The Book of Psalms

Wednesday: The Dark Night of the Soul


Theme: Darkness All Around
From this psalm, we see that life does not always have happy endings. Nevertheless, we can trust God in the midst of great sorrow and suffering because of what he tells us about himself in his Word, and that he promises to work in the lives of those whom he loves.
Scripture: Psalm 88:1-18
I used the word “darkness” to describe the tone of the last stanza, but the word actually occurs for the first time in verse 6, in a stanza that takes us even further into the abyss. What makes this darkness so dark and this stanza so depressing is that here God is thought of as having caused the psalmist’s problems. In verse 1 the writer called God the one “who saves me.” In verses 3-5 he described his actual, present state. But here, in verses 6-9a, he says, contrary to his opening statement, that God is the cause of his misery.

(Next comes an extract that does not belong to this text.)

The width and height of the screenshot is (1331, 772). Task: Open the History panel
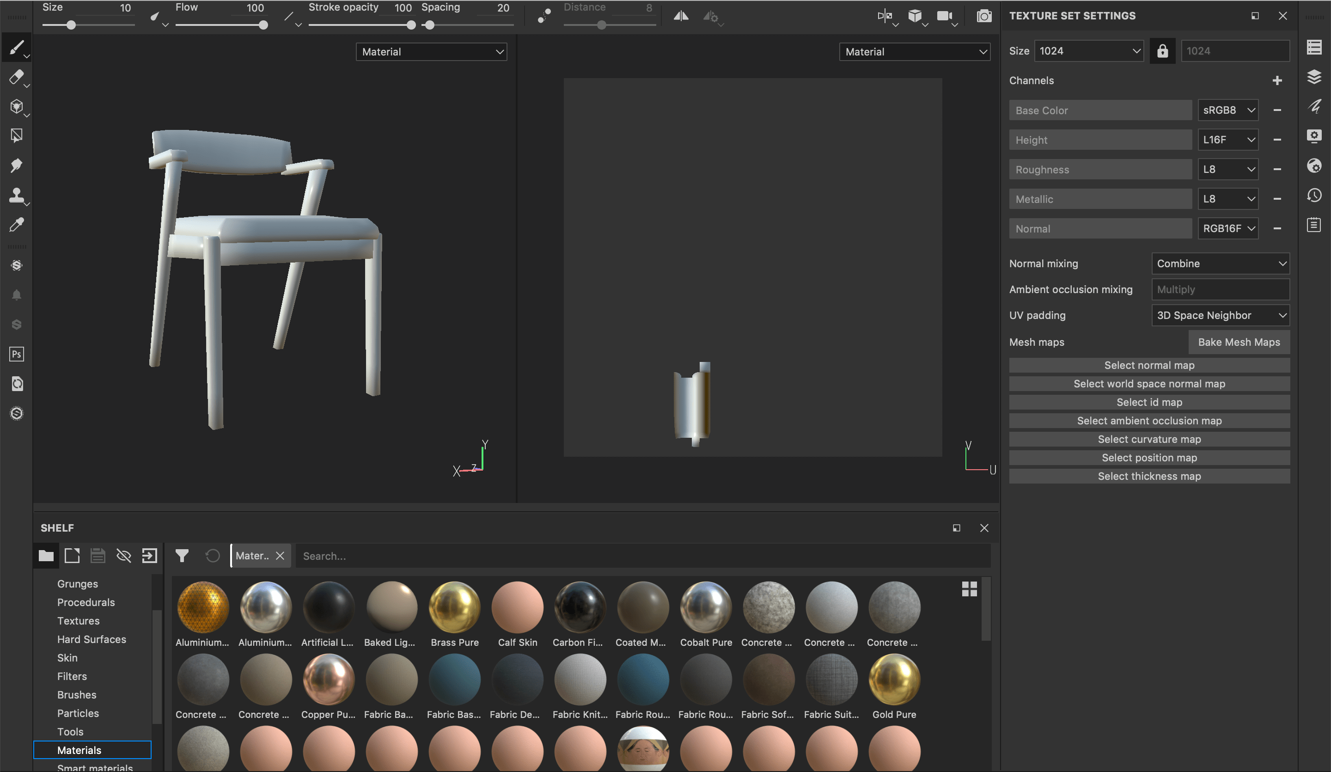(1315, 195)
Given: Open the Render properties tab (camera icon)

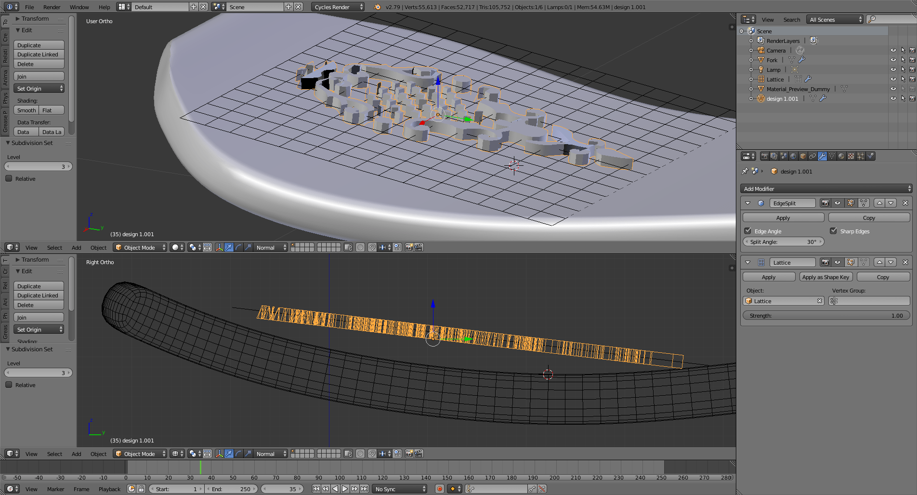Looking at the screenshot, I should point(765,156).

Notice the repeated complaints about God’s actions: “You have put me in the lowest pit” (v. 6). “Your wrath lies heavily upon me” (v. 7). “You have overwhelmed me with all your waves” (v. 7). “You have taken from me my closest friends and have made me repulsive to them” (v. 8).
The psalmist does nearly the same thing later (in v. 16), complaining, “Your wrath has swept over me; your terrors have destroyed me.” It is worth noticing the similarities between Psalm 88 and Job. Job was a godly man whom God blessed with a large family and many possessions. Suddenly these were all taken from him. His life became so miserable that he condemned the day he was born, stared death in the face and prepared to perish miserably. This is a close echo of what the psalmist seems to be saying of himself in Psalm 88. Yet the most important similarity is that God had caused Job’s suffering, if not directly at least by permitting Satan to afflict him, and Job was unable to imagine why. This is what the psalmist is claiming too. These similarities are so great, including even certain echoes of language, that Franz Delitzsch has suggested that Job and the psalm might even be by the same author, Heman the Ezrahite.1
We know from the beginning and ending of Job that God had a purpose in Job’s suffering. It was to demonstrate before Satan, the demons and the watching angels that a man will serve God for love’s sake quite apart from what God may do for him materially. But the point of Job is that this great patriarch did not himself know what was going on. And neither apparently did the psalmist. Both works are present in Scripture to remind us that we do not necessarily know what God is accomplishing by our suffering either.
1See Franz Delitzsch, Biblical Commentary on the Psalms, vol. 3, trans. Francis Bolton (Grand Rapids: Eerdmans, n.d.), pp. 23, 24.
Study Questions:

What do these verses say is the cause of the trouble?
Why did God allow Job’s suffering?
Read Job’s lament, and list any similarities and differences you see with this psalm.
What do we learn only from suffering?

Reflection: Have you suffered without knowing the reason why? How does this psalm help you?